> [WHAT THE TASK ASKS]:
Set down each line of the records once more, precisely, and omit the pictures.

> [DATA SHOWN]:
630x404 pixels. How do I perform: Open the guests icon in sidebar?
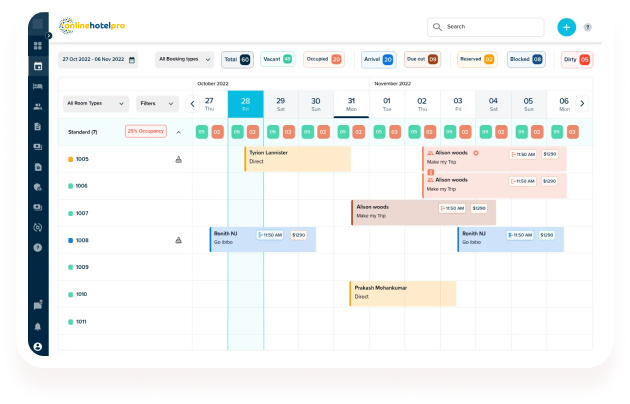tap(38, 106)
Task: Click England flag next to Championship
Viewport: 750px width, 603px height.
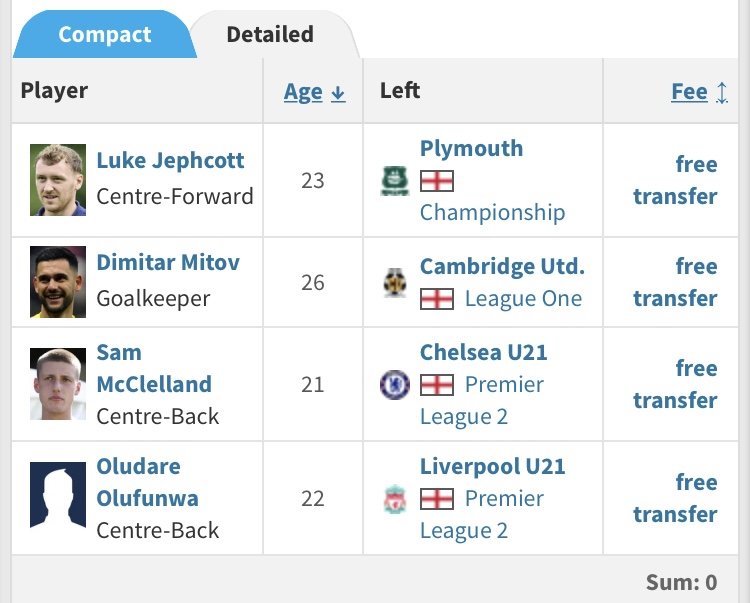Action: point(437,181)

> [RESPONSE TO THIS EXERCISE]:
630x404 pixels. How do I perform: Open the guests icon in sidebar?
tap(38, 106)
Task: Click England flag next to Championship
Viewport: 750px width, 603px height.
Action: point(437,181)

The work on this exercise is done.